**Exercise directions**
Copy the data between the lines holding "Task: Disable Показать новости toggle" and "Looking at the", inclusive, and swap "tweet" for "post" while keeping everything else unchanged. Leave the pictures out.

────────────────

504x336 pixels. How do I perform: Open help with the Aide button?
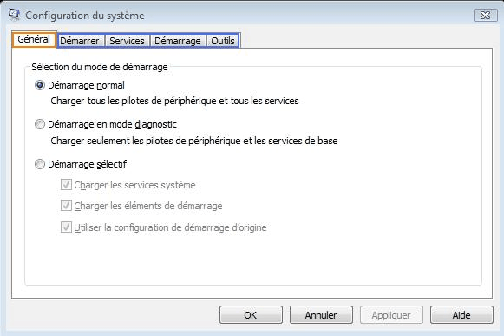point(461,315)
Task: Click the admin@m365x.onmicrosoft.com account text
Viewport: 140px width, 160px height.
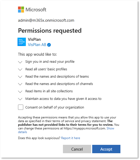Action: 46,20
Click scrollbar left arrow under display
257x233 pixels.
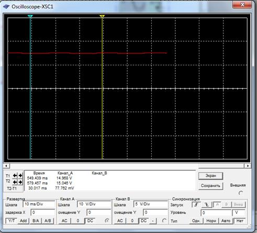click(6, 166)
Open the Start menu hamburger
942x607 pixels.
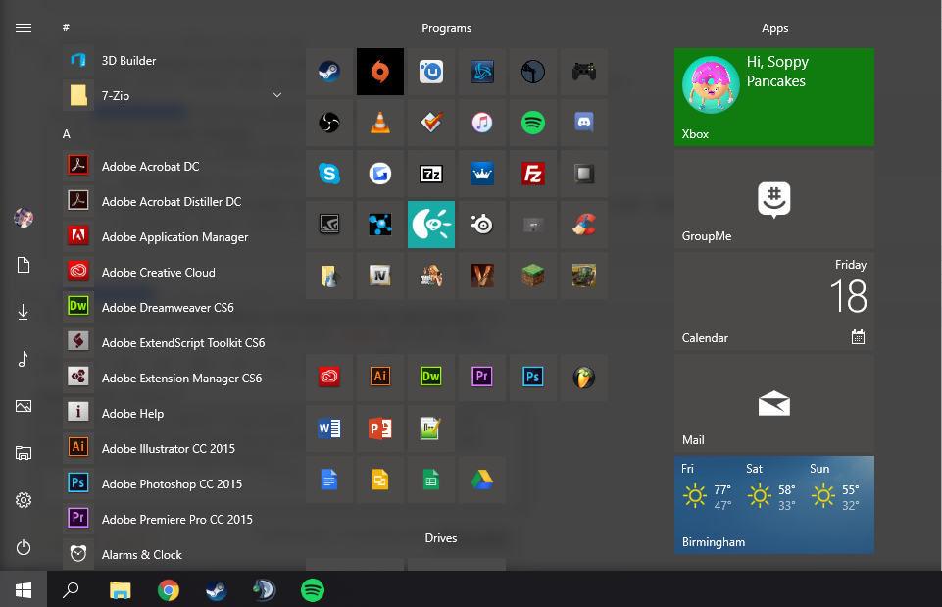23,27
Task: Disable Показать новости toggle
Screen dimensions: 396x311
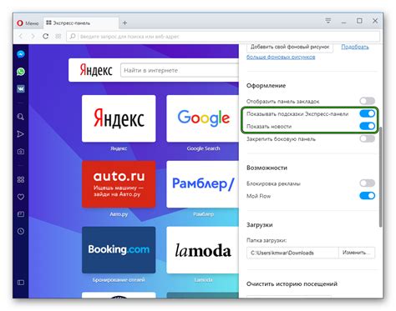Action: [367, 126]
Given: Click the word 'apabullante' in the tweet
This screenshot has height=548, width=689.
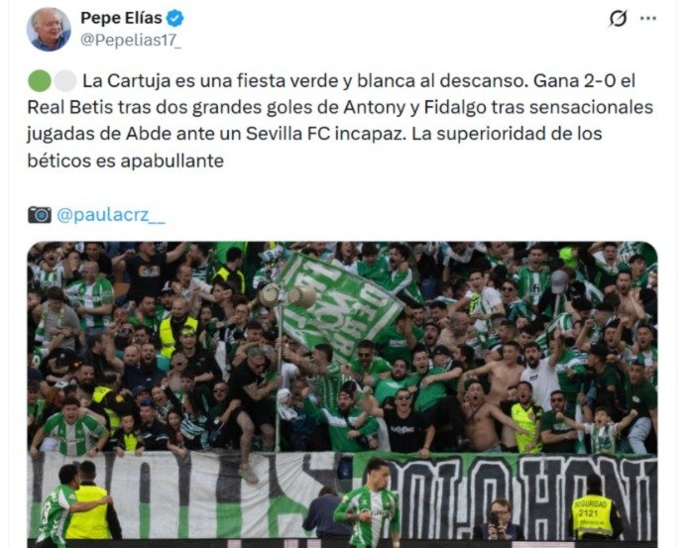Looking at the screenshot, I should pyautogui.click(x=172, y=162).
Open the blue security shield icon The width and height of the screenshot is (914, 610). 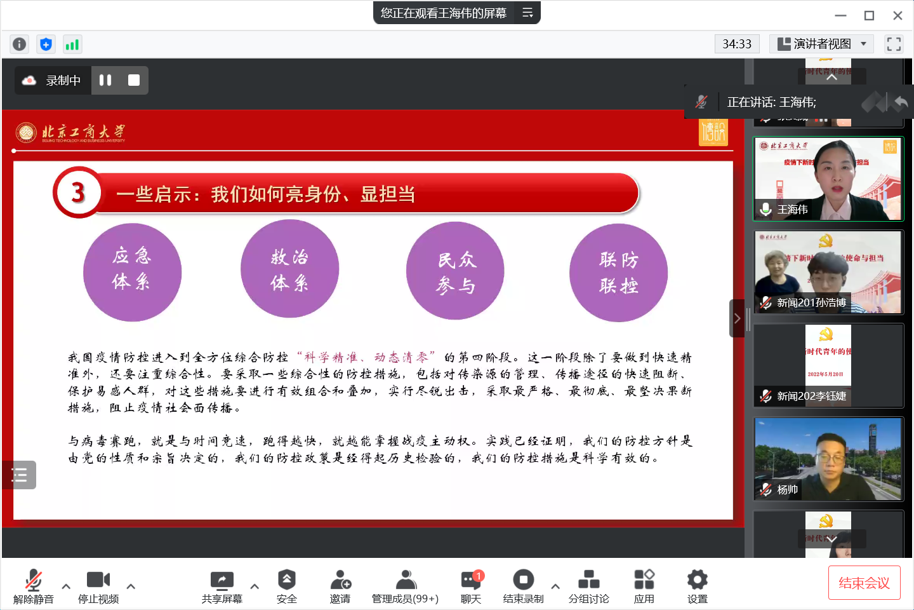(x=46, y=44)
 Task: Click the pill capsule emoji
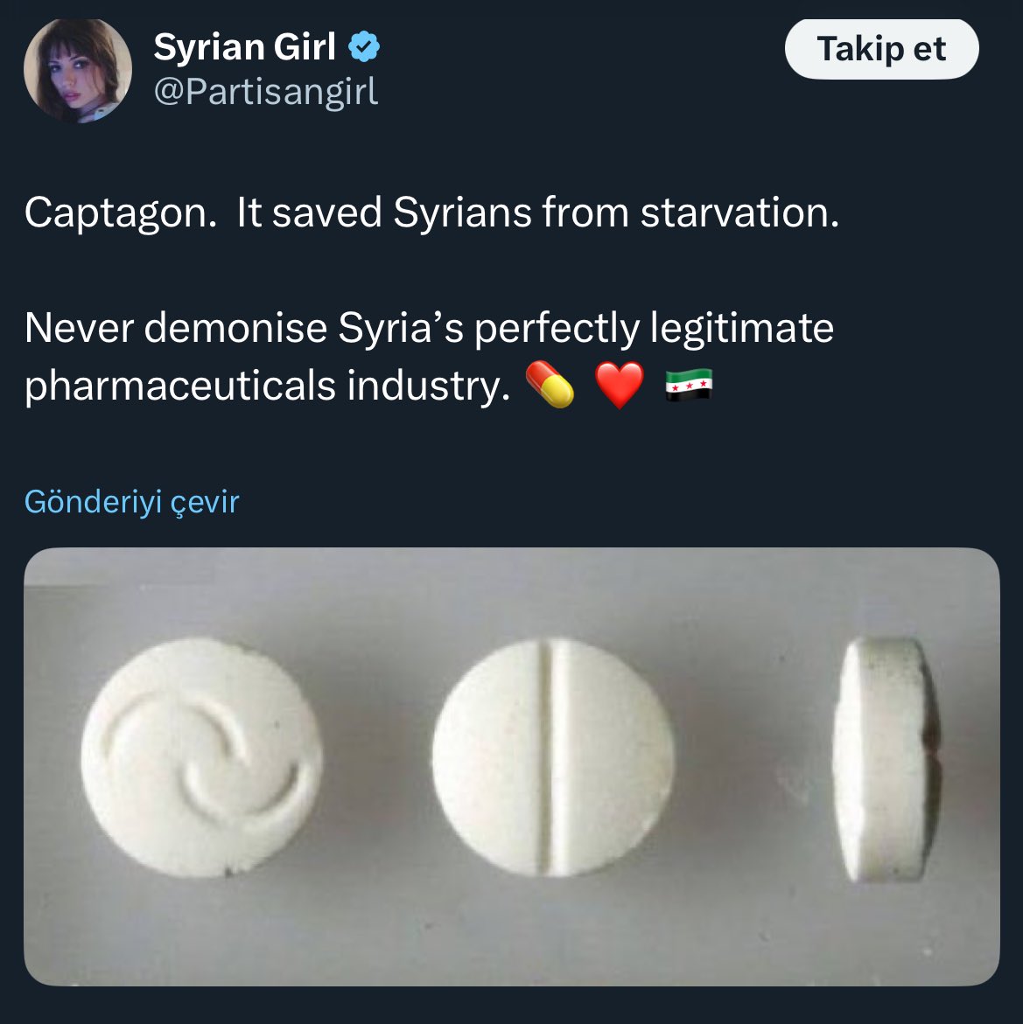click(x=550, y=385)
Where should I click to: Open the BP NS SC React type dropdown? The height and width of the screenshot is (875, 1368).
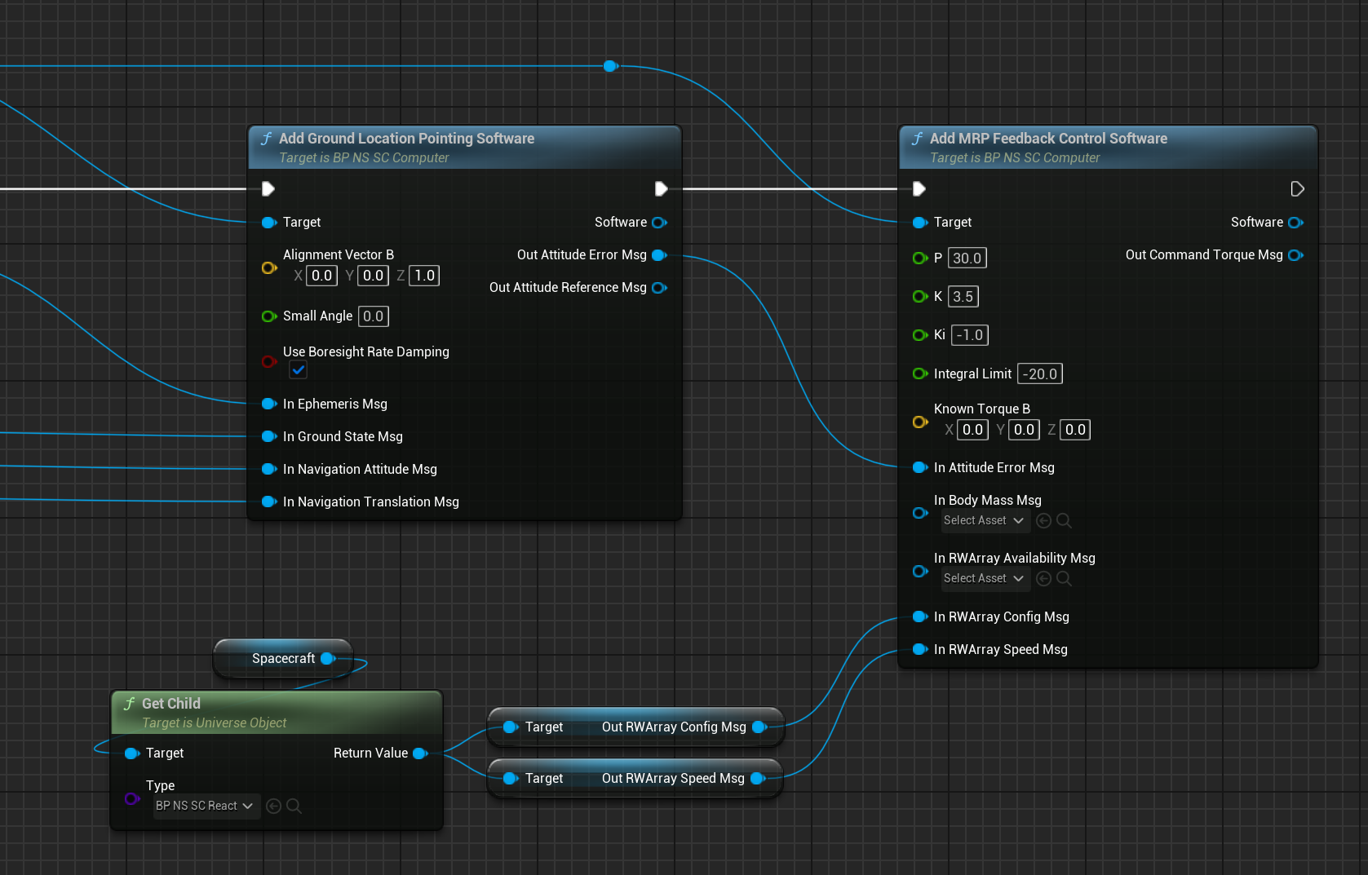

────────────────

**Answer to the exercise**
Task: Disable Показать новости toggle
Screen dimensions: 396x311
Action: [367, 126]
Given: Click the word 'apabullante' in the post
This screenshot has height=548, width=689.
Looking at the screenshot, I should pyautogui.click(x=172, y=162).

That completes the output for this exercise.